ゴティ先生に、「初めてなので易しい問題がいいですよ」とアドバイスを受けていた。いろいろ悩んで易しい問題を作った。日本語で名前をかいてもらい、タイ語であいさつを書いてもらうような問題だ。あとは、単語の選択問題と顔の部位を線で結ぶ問題で、これなら半分以上はできるだろうと思った。
試験の前の週にはテスト問題の予習をし、テストの前に復習をした。「さあ、テストを始めますよ」と用紙を配ってテストを始めたが、立って歩くわ、おしゃべりするわでてんやわんやだ。自信のない子は出来る子に、ぴったりと張り付いている。
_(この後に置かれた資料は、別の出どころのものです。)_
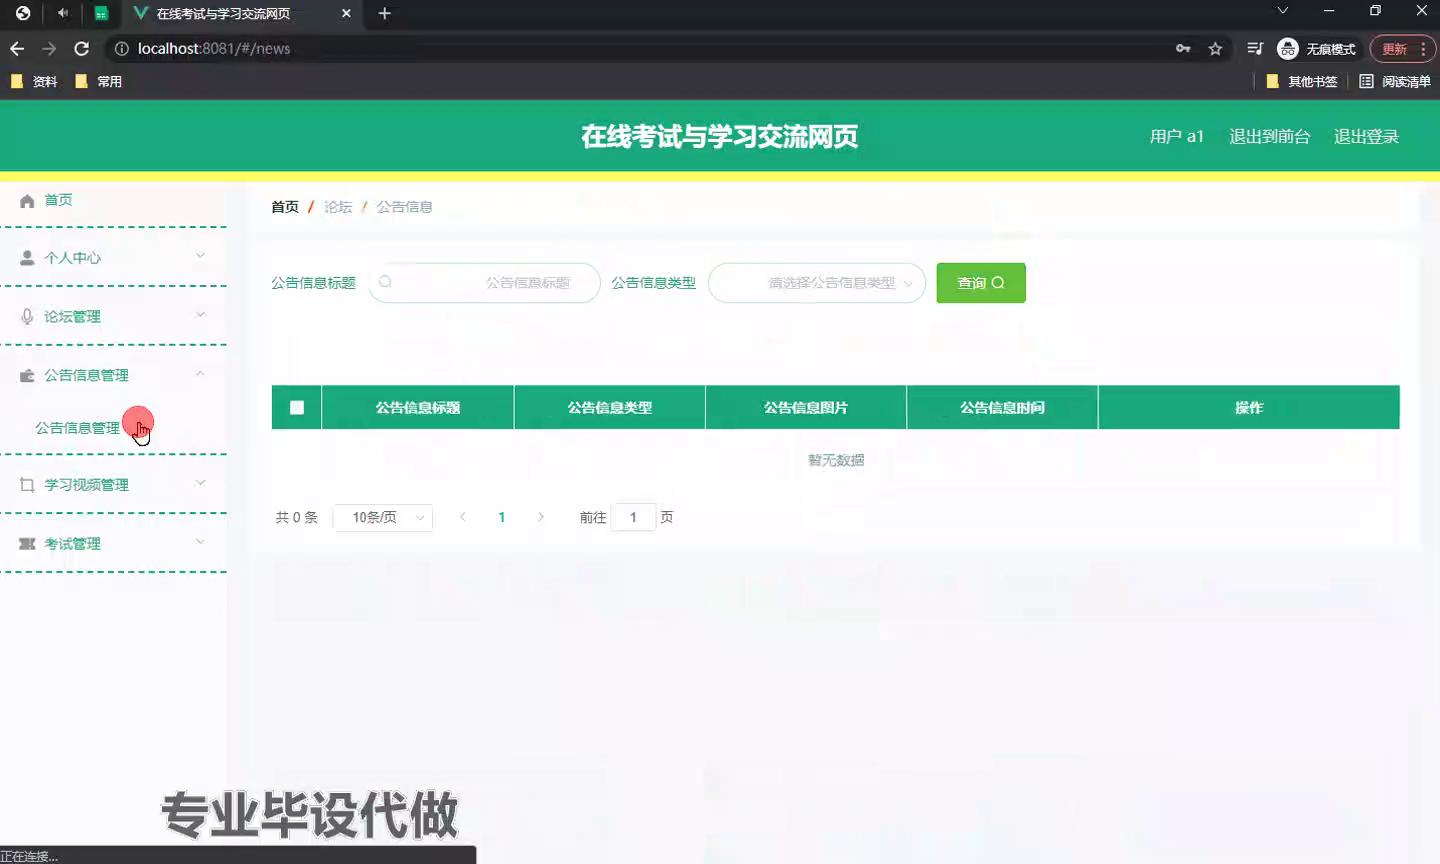Expand the 个人中心 sidebar menu

point(112,258)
「コビーしないでね、わからなかったら聞きましょう」と言っても不安げだ。「大丈夫易しいから」と安心させて、気持ちだけ机を離す。
何とかなりそうかな、と思いながら、生徒の背後から答案用紙を覗くと、問題が間違っていた。スペルのミスが1カ所あり、あわてて説明する。やれやれ、終わったわいと、ほっとしながら答案用紙を集めた。ここで、またあわてた。生徒の字がきたなくて、タイ文字で書かれた答案が読めないのだ。あちこちに花丸がついたような文字がほどけてミミズが這ったようにしか見えない。こりゃ、判読するのが容易でないぞ、と青くなった。仕方がない、今夜は徹夜で点数つけねば。しかし、生徒のほうが一枚上手だった。私のミスに気がついて、すでに修正液で直していた。かたじけない。